Ce n’est ni un chef d’œuvre, ni même un très grand film. Le discours d’un roi est un film classique, populaire, intéressant, habile, plaisant. Ce qui n’est déjà pas si mal. Colin Firth y est parfait, entre colères, frustrations et complexes introvertis ; Geoffrey Rush ne manque pas de charisme et apporte la touche loufoque, fantasque qui évite la dramatisation, héritant du personnage le plus nuancé ; Helena Bonham Carter trouve son plus beau rôle depuis des lustres, loin de ses frasques excentriques à la Burton, et presque discrète, suave, et néanmoins séduisante. Ce trio apporte une densité que le scénario seul ne pouvait pas forcément transposer. D’autant que la réalisation se repose sur une jolie direction artistique, un sens du cadrage plutôt soigné, une belle image, mais elle est rarement originale et ne se singularise que dans quelques séquences : le duo entre le futur Roi et son « coach », ou encore son Altesse quand elle est écrasée par les portraits de ses ancêtres ou la grandiloquence d’une cathédrale.
Pour Colin Firth, le rôle est en or : quoi de plus antinomique pour un comédien que d’interpréter un personnage ne sachant pas parler, ne parvenant pas à assumer son statut, ne pouvant pas jouer au premier rôle alors qu’on a le film sur ses épaules. Ce « handicap » est toujours valorisant pour les Oscars. Geoffrey Rush en sait quelque chose depuis sa révélation dans le magnifique Shine. L’apprentissage de la communication pourrait être l’analogie d’une formation de comédien : apprendre à respirer, à contrôler sa voix, à se tenir, à se concentrer.
Le film ne manque pas d’humour, se crée quelques rebondissements, et en profite pour retracer une période méconnue de la royauté britannique, juste avant la seconde guerre mondiale. La cour du Roi n’a rien d’une famille : elle est « managée » comme une firme, ce ne sont plus des Altesses mais des pantins au service de l’image de l’Empire. Des comédiens. Et c’est là que le bas blesse : l’aîné est un people qui n’aime pas les contraintes, le second est un bosseur qui ne sait pas capter l’attention. Et face à lui, un Hitler qui est un grand orateur : c’est souvent comme ça, les seconds rôles et les méchants vous volent la vedette si facilement…
Avec la guerre qui gronde en toile de fonds, le film déroule ainsi une histoire de marionnettes dont l’une d’entre elles rêverait d’être ventriloque.
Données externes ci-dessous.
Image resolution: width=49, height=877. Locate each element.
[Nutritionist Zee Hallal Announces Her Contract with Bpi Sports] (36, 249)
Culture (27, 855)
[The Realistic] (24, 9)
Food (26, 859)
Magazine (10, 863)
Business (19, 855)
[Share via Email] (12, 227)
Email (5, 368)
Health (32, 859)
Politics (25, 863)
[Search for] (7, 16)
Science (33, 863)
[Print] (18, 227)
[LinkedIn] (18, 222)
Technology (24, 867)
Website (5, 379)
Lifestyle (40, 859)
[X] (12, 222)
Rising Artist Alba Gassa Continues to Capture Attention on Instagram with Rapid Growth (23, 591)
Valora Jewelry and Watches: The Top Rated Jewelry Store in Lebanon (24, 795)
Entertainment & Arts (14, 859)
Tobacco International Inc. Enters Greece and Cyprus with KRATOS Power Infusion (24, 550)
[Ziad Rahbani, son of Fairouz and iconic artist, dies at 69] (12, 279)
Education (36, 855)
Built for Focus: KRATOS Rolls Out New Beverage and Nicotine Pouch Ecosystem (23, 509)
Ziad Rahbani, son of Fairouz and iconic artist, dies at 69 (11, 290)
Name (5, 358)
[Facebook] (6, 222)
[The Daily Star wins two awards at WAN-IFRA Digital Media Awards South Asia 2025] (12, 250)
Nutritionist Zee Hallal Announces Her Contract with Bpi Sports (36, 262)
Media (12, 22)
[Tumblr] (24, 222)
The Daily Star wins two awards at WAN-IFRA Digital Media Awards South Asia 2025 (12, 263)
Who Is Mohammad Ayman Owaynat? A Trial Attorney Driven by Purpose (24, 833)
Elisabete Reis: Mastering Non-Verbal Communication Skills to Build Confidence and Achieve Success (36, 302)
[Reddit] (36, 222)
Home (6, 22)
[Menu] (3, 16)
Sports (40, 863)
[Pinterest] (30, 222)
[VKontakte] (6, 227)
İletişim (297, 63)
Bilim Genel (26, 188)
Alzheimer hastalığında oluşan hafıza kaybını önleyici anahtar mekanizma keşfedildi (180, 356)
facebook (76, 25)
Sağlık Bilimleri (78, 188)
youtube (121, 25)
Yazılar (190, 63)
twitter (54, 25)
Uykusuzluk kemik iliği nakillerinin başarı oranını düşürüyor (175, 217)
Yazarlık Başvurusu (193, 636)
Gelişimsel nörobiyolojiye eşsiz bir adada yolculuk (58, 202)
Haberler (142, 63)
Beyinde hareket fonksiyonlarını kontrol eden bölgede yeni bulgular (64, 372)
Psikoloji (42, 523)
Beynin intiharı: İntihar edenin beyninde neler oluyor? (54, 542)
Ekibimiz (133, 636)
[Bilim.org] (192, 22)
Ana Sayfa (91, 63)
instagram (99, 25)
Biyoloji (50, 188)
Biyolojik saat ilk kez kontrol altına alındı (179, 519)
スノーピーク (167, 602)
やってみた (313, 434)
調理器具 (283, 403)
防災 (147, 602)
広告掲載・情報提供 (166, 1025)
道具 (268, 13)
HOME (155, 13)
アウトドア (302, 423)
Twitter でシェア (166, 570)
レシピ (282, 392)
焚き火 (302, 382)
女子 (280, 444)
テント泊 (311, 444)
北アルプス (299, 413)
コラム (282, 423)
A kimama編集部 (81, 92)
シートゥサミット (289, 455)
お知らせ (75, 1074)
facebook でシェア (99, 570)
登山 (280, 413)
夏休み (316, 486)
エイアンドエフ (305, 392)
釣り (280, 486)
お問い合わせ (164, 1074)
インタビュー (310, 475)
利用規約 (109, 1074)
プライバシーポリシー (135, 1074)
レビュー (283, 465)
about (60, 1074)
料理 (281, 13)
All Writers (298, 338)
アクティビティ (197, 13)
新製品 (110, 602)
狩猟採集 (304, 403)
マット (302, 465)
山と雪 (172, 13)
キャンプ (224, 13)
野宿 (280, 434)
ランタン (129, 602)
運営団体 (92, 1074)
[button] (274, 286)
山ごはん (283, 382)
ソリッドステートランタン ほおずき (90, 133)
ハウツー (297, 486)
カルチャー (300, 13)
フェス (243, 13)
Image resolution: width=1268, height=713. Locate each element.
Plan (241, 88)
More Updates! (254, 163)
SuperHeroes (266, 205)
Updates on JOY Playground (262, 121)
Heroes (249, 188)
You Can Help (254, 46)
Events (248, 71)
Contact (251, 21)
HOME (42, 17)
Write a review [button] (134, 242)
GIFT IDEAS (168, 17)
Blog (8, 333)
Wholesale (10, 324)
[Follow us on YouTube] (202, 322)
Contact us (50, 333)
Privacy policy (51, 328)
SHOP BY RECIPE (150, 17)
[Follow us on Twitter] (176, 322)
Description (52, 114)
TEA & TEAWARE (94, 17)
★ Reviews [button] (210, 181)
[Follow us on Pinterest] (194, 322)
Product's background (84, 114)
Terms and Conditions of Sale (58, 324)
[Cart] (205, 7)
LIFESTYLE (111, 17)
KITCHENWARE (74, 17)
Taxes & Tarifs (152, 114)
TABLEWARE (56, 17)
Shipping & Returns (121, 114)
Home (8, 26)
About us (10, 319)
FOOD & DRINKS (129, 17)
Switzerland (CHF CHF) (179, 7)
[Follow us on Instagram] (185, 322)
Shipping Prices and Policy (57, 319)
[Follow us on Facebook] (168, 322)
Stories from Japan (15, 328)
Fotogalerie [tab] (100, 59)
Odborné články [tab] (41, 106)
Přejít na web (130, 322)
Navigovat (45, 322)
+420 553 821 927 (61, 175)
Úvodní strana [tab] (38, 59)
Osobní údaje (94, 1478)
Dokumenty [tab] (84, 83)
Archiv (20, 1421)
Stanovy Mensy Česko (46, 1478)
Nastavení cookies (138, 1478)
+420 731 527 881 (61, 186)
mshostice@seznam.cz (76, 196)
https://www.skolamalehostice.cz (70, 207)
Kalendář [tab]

Cette comédie parfois dramatique est une histoire de combat contre ses propres démons. Un grand classique hollywoodien. Mais ce qui touche le plus juste c’est de voir la sollicitude d’une épouse et celle d’un orthophoniste malgré lui à l’égard d’une personne qui a plus souffert qu’on ne le croit. On aurait sans doute aimé voir le film explorer ses chemins de traverses psychanalytiques. Tel n’est pas le propos. Il faut que le Roi sache parler. Il aura le droit à un discours final de 9 minutes. Grâce soit rendue aux scénaristes de nous avoir épargné ses discours d’intronisation (un bref prologue catastrophique et une répétition accélérée) pour mettre l’accent sur ce « speech » majeur et historique : une déclaration de guerre. Car, l’image a beau avoir envahi notre culture, ce sont bien les mots qui gardent leur importance. La parole est essentielle, quelque soit son support. Le film parvient à ses fins, et nous touche avec une dramatisation didactique. Moment héroïque avec un homme, un micro et un huis clos confiné. On ne peut pas faire plus sobre. De la radio filmée. Là, Le discours d’un roi s’affirme royal. Sans doute parce que l’anecdotique parcours de Georges VI se transforme en acte étatique et historique.